### Problem details
Revise the entries below so that each "screenshot" becomes "screen capture", leaving every other word unchanged, and omit the pictures from your version.

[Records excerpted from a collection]

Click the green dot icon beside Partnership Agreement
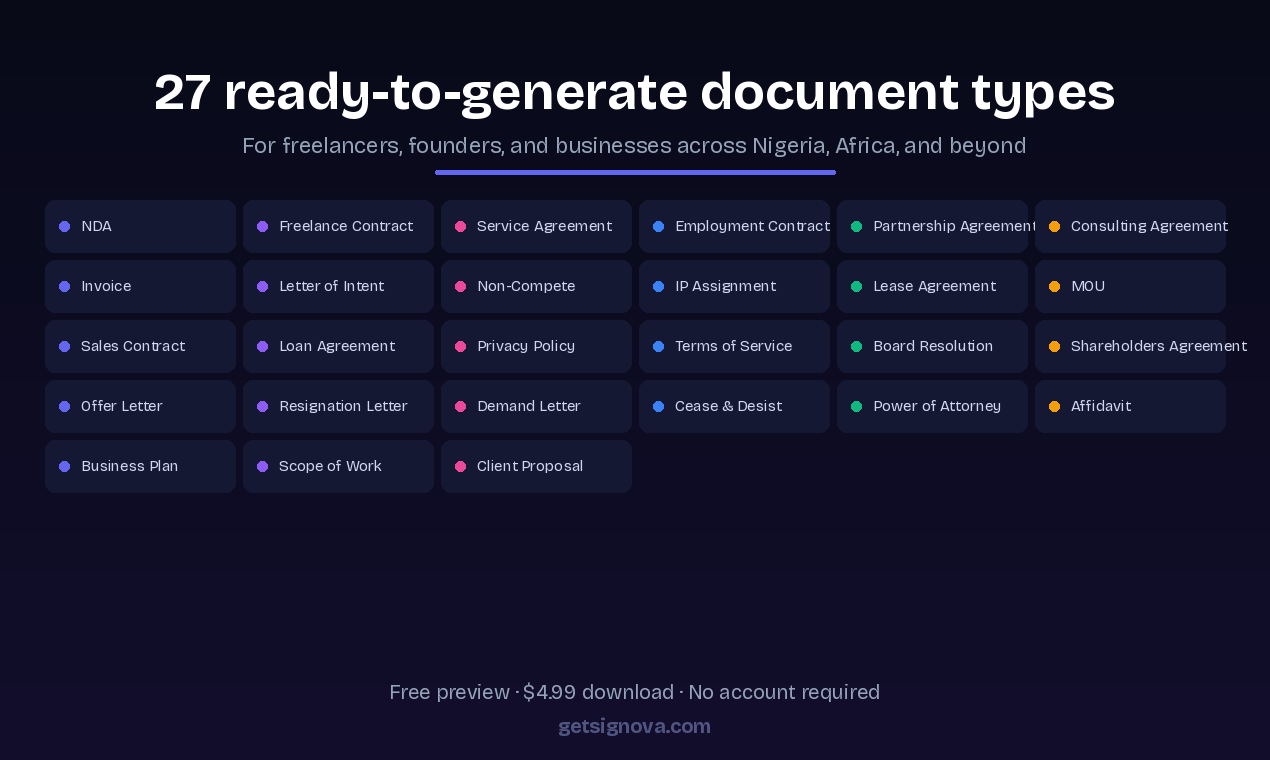coord(856,226)
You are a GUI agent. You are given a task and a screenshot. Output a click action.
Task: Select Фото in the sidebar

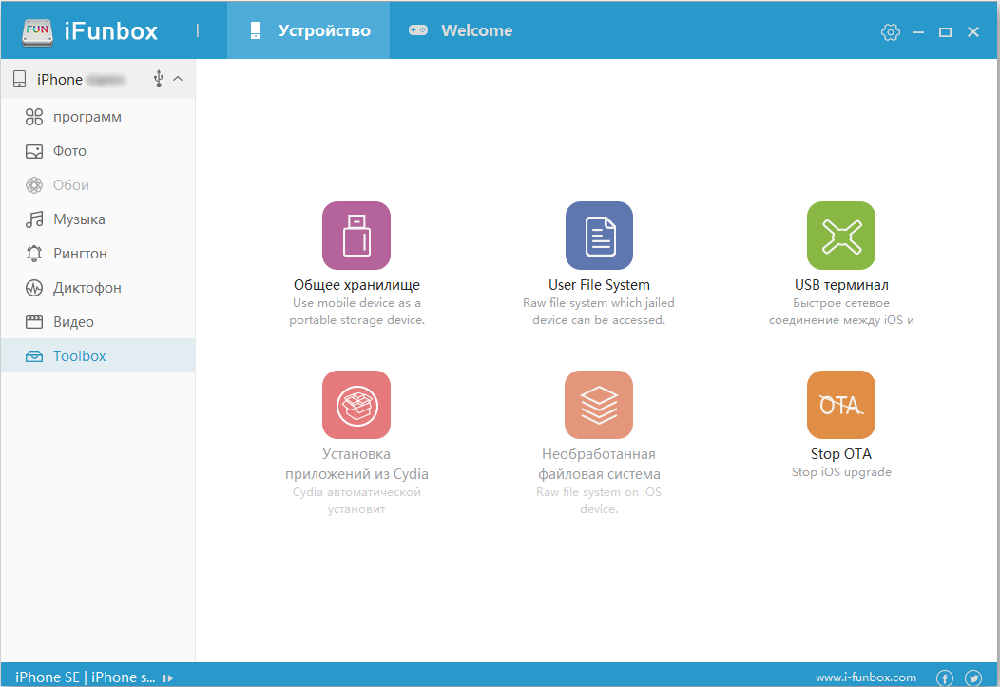[x=69, y=151]
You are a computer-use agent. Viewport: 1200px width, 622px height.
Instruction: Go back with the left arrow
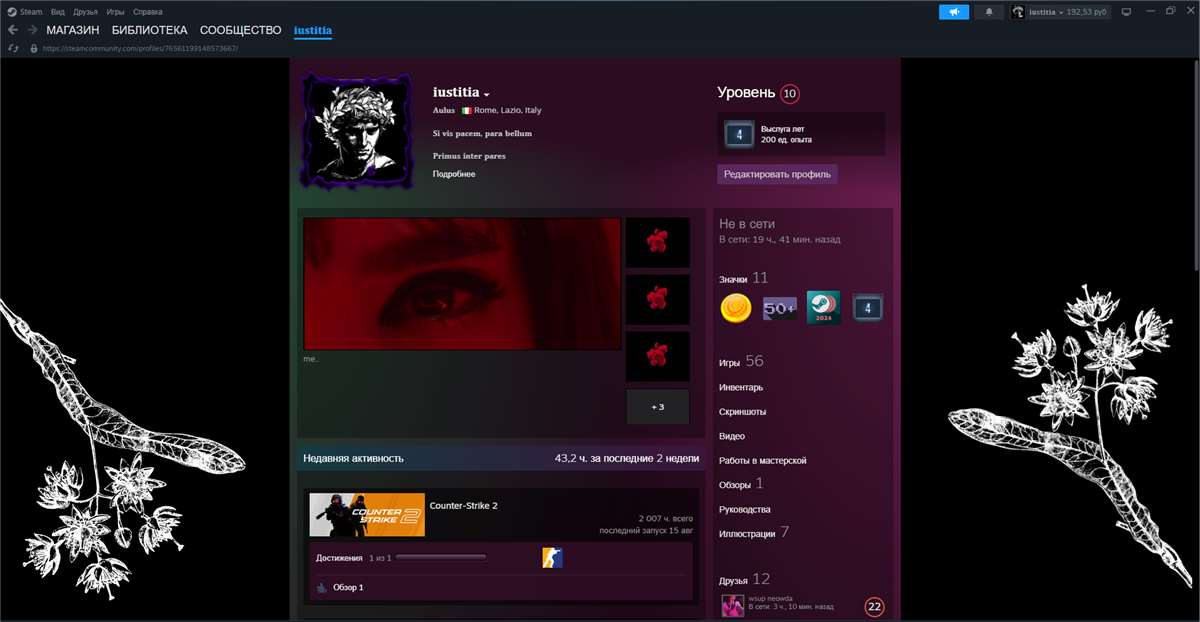coord(13,30)
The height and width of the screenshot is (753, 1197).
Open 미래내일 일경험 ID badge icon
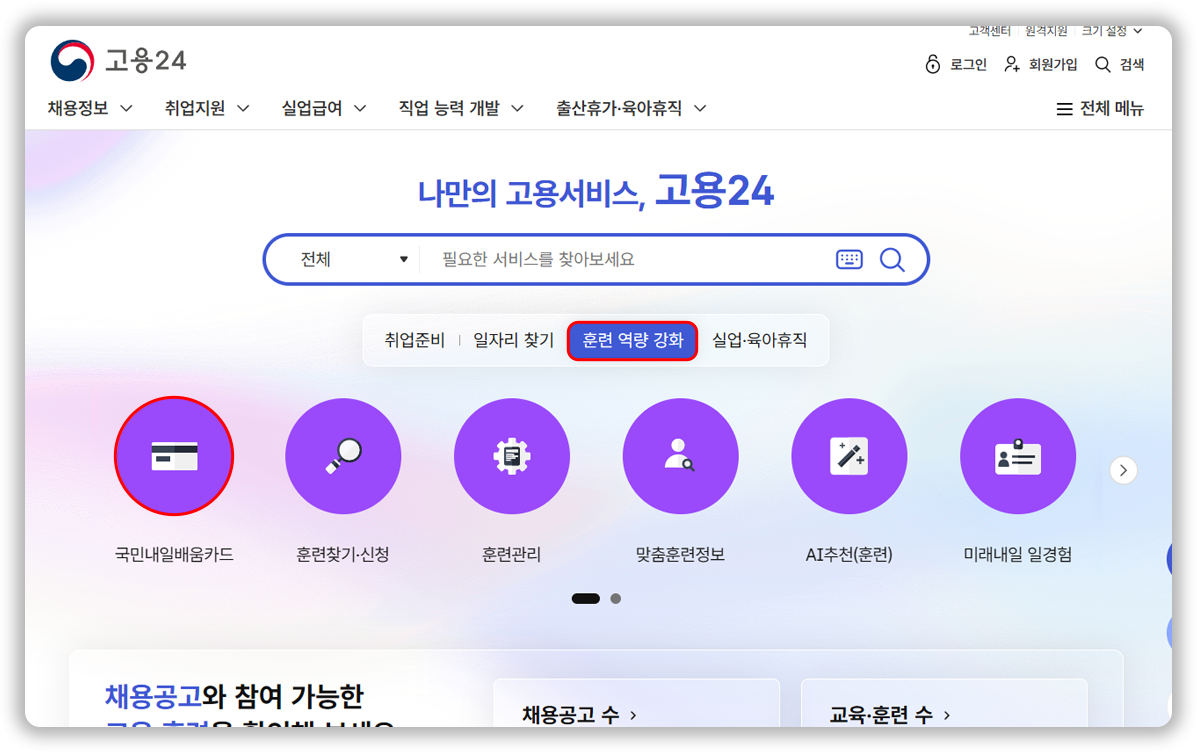1017,456
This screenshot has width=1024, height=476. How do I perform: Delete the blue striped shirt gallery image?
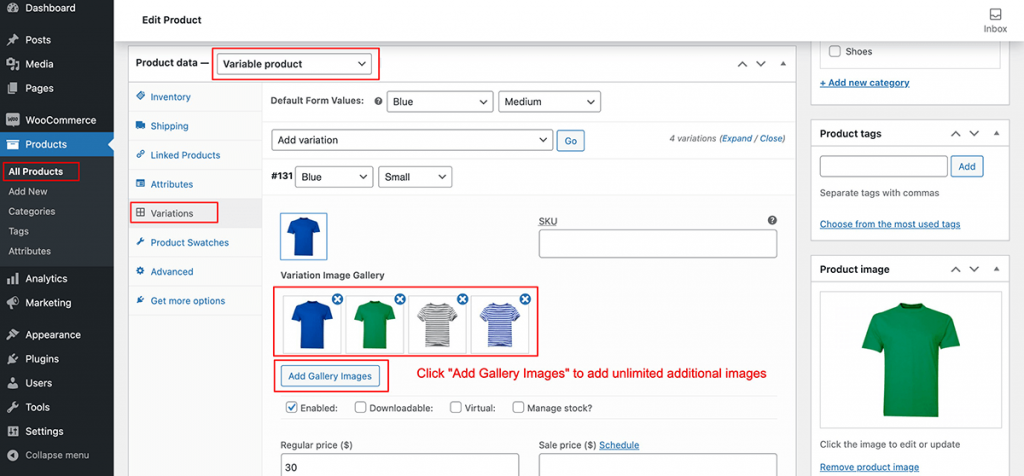(x=525, y=299)
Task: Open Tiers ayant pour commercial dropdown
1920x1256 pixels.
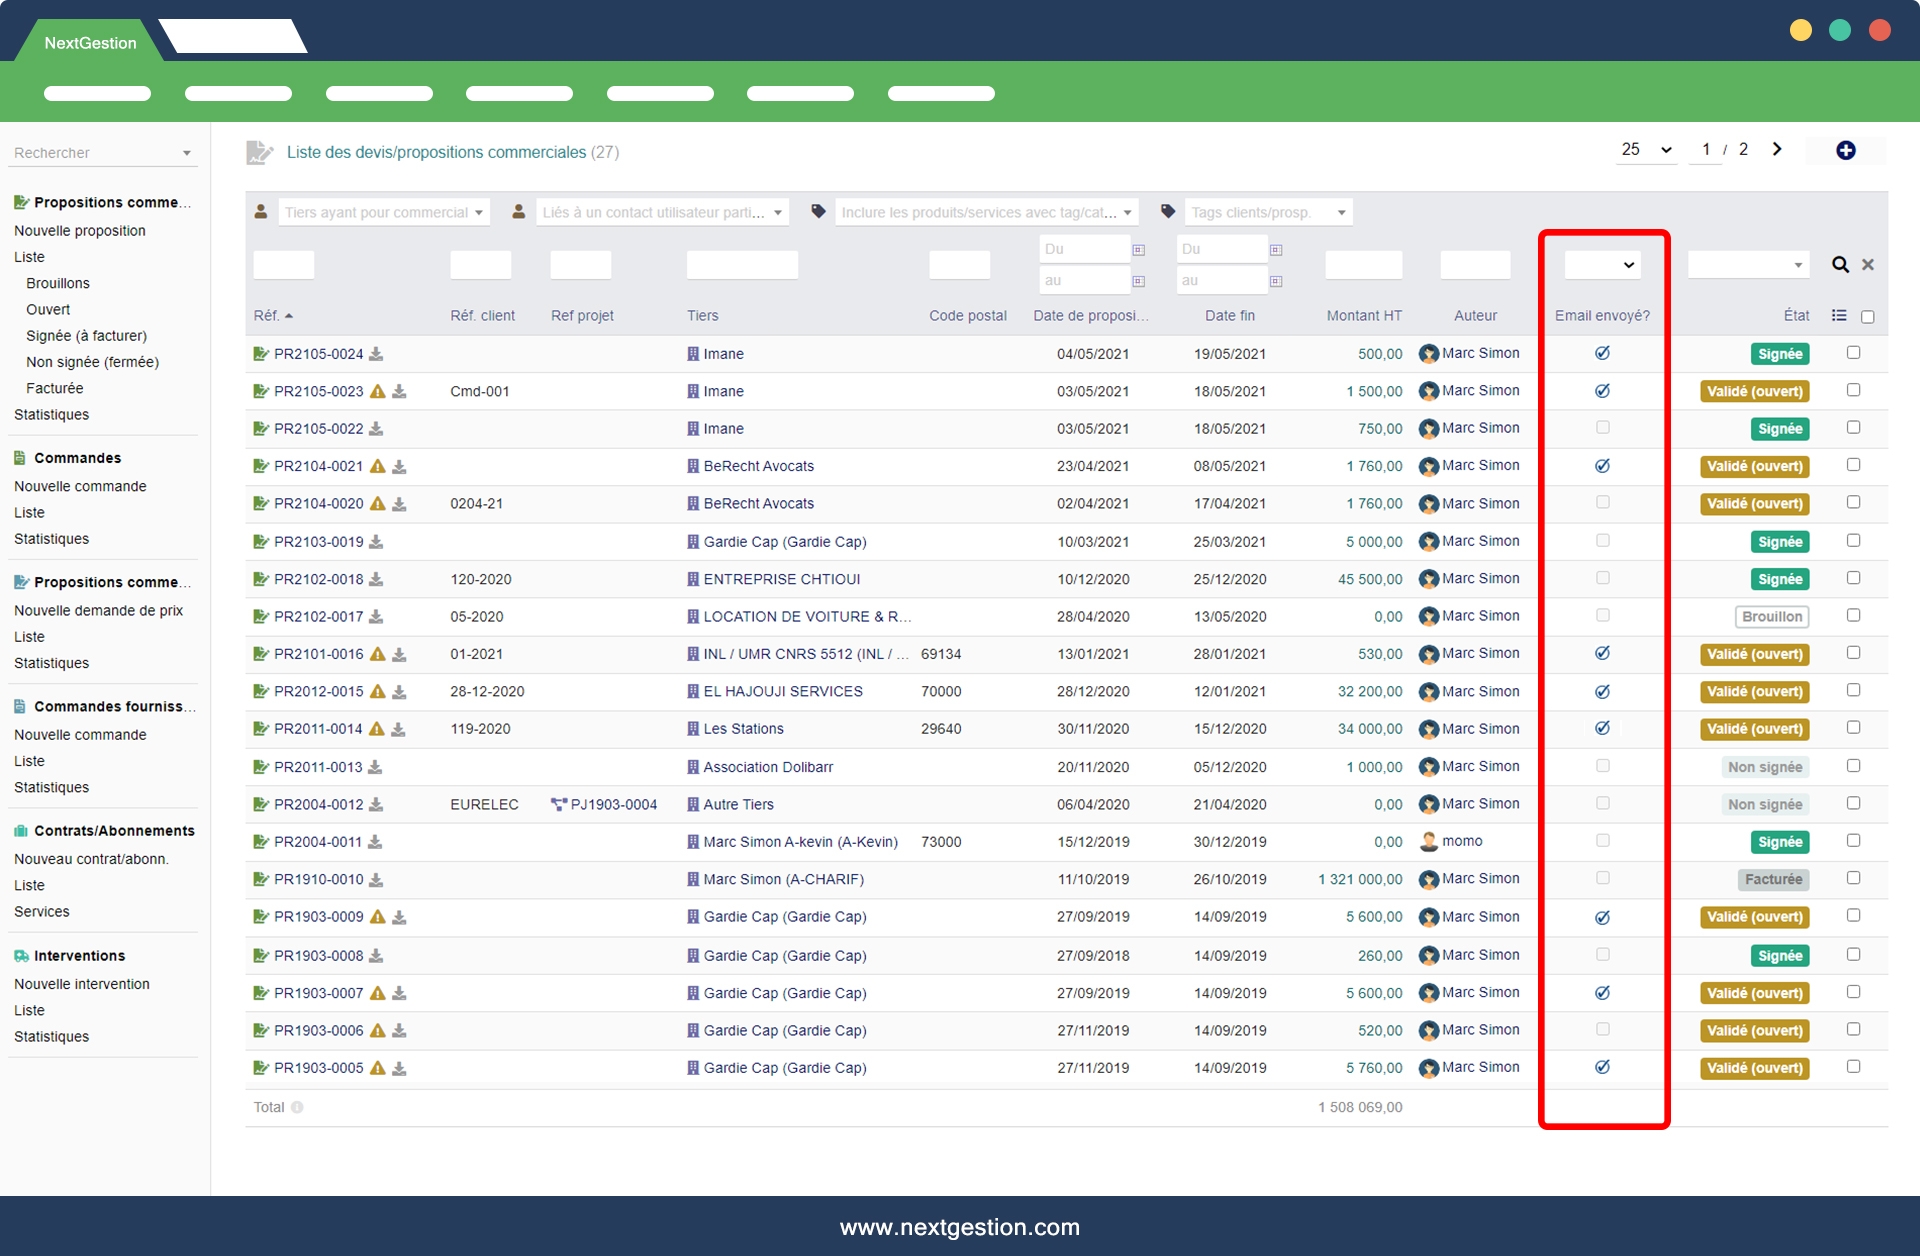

### Result below
Click the green dot icon beside Partnership Agreement
coord(856,226)
You are a GUI agent. You are given a task and a screen capture. Output a click action.
Task: Select Фото in the sidebar

[x=69, y=151]
You are a computer-use agent. Viewport: 1200px width, 622px height.
Instruction: Go back with the left arrow
coord(13,30)
The height and width of the screen capture is (753, 1197).
Open 미래내일 일경험 ID badge icon
1017,456
This screen capture has width=1024, height=476. How do I perform: Delete the blue striped shirt gallery image?
(x=525, y=299)
Task: Open Tiers ayant pour commercial dropdown
1920x1256 pixels.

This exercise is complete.